§ Dataset excerpts:
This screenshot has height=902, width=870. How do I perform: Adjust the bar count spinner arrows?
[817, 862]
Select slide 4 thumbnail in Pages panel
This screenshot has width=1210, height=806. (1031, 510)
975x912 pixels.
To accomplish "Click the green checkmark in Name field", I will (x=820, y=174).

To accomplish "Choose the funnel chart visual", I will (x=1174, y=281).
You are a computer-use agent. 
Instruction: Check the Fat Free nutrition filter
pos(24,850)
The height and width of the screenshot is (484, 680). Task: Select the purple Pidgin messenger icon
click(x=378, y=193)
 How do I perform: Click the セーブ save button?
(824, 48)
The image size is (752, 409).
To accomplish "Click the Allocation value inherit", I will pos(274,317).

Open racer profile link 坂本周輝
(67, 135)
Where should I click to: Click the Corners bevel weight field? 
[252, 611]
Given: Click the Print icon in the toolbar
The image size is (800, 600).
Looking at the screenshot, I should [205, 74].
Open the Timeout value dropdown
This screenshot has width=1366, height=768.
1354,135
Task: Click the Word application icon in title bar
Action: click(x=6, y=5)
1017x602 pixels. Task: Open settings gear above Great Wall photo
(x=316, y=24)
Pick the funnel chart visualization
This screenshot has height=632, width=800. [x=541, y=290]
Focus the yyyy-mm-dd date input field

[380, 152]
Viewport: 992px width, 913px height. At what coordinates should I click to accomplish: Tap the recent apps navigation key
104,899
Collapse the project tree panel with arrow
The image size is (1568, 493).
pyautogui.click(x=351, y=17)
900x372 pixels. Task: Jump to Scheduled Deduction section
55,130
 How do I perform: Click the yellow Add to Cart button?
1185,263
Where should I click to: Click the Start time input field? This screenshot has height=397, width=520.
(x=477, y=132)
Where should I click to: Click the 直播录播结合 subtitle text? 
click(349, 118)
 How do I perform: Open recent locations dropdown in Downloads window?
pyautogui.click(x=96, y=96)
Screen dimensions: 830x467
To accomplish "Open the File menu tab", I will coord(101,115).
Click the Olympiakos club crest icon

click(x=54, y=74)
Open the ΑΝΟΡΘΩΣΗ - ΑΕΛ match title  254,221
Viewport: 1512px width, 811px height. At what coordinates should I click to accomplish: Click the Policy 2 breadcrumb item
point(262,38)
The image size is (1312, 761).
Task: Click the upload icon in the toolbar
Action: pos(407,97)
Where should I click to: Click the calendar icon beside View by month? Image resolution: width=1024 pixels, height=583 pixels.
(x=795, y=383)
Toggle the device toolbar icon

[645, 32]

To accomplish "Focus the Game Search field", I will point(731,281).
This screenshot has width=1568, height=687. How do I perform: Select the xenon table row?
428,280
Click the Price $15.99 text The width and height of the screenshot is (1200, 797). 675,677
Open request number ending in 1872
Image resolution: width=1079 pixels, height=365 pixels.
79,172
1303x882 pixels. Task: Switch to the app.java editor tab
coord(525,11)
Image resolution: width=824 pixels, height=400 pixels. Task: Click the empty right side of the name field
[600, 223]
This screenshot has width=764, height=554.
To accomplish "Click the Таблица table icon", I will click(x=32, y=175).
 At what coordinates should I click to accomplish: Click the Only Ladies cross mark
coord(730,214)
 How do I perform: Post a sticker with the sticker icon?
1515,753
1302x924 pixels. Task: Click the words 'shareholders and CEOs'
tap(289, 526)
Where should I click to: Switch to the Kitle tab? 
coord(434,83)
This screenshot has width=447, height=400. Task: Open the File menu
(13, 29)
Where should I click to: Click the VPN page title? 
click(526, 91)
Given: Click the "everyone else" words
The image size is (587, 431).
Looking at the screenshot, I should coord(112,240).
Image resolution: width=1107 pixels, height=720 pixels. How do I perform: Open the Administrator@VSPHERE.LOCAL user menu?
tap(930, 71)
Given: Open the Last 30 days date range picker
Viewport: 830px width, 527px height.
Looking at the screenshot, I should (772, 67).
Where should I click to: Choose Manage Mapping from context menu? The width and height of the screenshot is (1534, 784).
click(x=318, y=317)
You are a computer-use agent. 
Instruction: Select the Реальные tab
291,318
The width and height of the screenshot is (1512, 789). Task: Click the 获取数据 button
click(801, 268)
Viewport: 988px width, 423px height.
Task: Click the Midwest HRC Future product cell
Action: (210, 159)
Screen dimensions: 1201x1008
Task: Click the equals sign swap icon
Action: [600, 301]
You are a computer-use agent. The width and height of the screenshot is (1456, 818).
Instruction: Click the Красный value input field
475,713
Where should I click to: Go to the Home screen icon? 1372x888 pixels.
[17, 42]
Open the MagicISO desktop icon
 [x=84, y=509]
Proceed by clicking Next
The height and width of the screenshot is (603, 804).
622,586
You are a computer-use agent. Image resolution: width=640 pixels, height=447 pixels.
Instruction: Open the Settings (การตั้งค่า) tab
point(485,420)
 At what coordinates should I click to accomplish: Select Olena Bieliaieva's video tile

§ Your goal:
Would you transcribe every entry exactly, leaving nothing out?

§ Solution to this problem:
This screenshot has height=902, width=870. How do I perform: Adjust the bar count spinner arrows?
[817, 862]
Select slide 4 thumbnail in Pages panel
This screenshot has width=1210, height=806. (1031, 510)
975x912 pixels.
To accomplish "Click the green checkmark in Name field", I will (x=820, y=174).

To accomplish "Choose the funnel chart visual", I will (x=1174, y=281).
You are a computer-use agent. 
Instruction: Check the Fat Free nutrition filter
pos(24,850)
The height and width of the screenshot is (484, 680). Task: Select the purple Pidgin messenger icon
click(x=378, y=193)
 How do I perform: Click the セーブ save button?
(824, 48)
The image size is (752, 409).
To accomplish "Click the Allocation value inherit", I will pos(274,317).

Open racer profile link 坂本周輝
(67, 135)
Where should I click to: Click the Corners bevel weight field? 
[252, 611]
Given: Click the Print icon in the toolbar
The image size is (800, 600).
Looking at the screenshot, I should [205, 74].
Open the Timeout value dropdown
This screenshot has width=1366, height=768.
1354,135
Task: Click the Word application icon in title bar
Action: click(x=6, y=5)
1017x602 pixels. Task: Open settings gear above Great Wall photo
(x=316, y=24)
Pick the funnel chart visualization
This screenshot has height=632, width=800. [x=541, y=290]
Focus the yyyy-mm-dd date input field

[380, 152]
Viewport: 992px width, 913px height. At what coordinates should I click to accomplish: Tap the recent apps navigation key
104,899
Collapse the project tree panel with arrow
The image size is (1568, 493).
pyautogui.click(x=351, y=17)
900x372 pixels. Task: Jump to Scheduled Deduction section
55,130
 How do I perform: Click the yellow Add to Cart button?
1185,263
Where should I click to: Click the Start time input field? This screenshot has height=397, width=520.
(x=477, y=132)
Where should I click to: Click the 直播录播结合 subtitle text? 
click(349, 118)
 How do I perform: Open recent locations dropdown in Downloads window?
pyautogui.click(x=96, y=96)
Screen dimensions: 830x467
To accomplish "Open the File menu tab", I will coord(101,115).
Click the Olympiakos club crest icon

click(x=54, y=74)
Open the ΑΝΟΡΘΩΣΗ - ΑΕΛ match title  254,221
Viewport: 1512px width, 811px height. At what coordinates should I click to accomplish: Click the Policy 2 breadcrumb item
point(262,38)
The image size is (1312, 761).
Task: Click the upload icon in the toolbar
Action: pos(407,97)
Where should I click to: Click the calendar icon beside View by month? Image resolution: width=1024 pixels, height=583 pixels.
(x=795, y=383)
Toggle the device toolbar icon

[645, 32]

To accomplish "Focus the Game Search field", I will point(731,281).
This screenshot has width=1568, height=687. How do I perform: Select the xenon table row?
428,280
Click the Price $15.99 text The width and height of the screenshot is (1200, 797). 675,677
Open request number ending in 1872
Image resolution: width=1079 pixels, height=365 pixels.
79,172
1303x882 pixels. Task: Switch to the app.java editor tab
coord(525,11)
Image resolution: width=824 pixels, height=400 pixels. Task: Click the empty right side of the name field
[600, 223]
This screenshot has width=764, height=554.
To accomplish "Click the Таблица table icon", I will click(x=32, y=175).
 At what coordinates should I click to accomplish: Click the Only Ladies cross mark
coord(730,214)
 How do I perform: Post a sticker with the sticker icon?
1515,753
1302x924 pixels. Task: Click the words 'shareholders and CEOs'
tap(289, 526)
Where should I click to: Switch to the Kitle tab? 
coord(434,83)
This screenshot has width=447, height=400. Task: Open the File menu
(13, 29)
Where should I click to: Click the VPN page title? 
click(526, 91)
Given: Click the "everyone else" words
The image size is (587, 431).
Looking at the screenshot, I should coord(112,240).
Image resolution: width=1107 pixels, height=720 pixels. How do I perform: Open the Administrator@VSPHERE.LOCAL user menu?
tap(930, 71)
Given: Open the Last 30 days date range picker
Viewport: 830px width, 527px height.
Looking at the screenshot, I should (772, 67).
Where should I click to: Choose Manage Mapping from context menu? The width and height of the screenshot is (1534, 784).
click(x=318, y=317)
You are a computer-use agent. 
Instruction: Select the Реальные tab
291,318
The width and height of the screenshot is (1512, 789). Task: Click the 获取数据 button
click(801, 268)
Viewport: 988px width, 423px height.
Task: Click the Midwest HRC Future product cell
Action: (210, 159)
Screen dimensions: 1201x1008
Task: Click the equals sign swap icon
Action: [600, 301]
You are a computer-use agent. The width and height of the screenshot is (1456, 818).
Instruction: Click the Красный value input field
475,713
Where should I click to: Go to the Home screen icon? 1372x888 pixels.
[17, 42]
Open the MagicISO desktop icon
 [x=84, y=509]
Proceed by clicking Next
The height and width of the screenshot is (603, 804).
622,586
You are a computer-use agent. Image resolution: width=640 pixels, height=447 pixels.
Instruction: Open the Settings (การตั้งค่า) tab
point(485,420)
 At what coordinates should I click to accomplish: Select Olena Bieliaieva's video tile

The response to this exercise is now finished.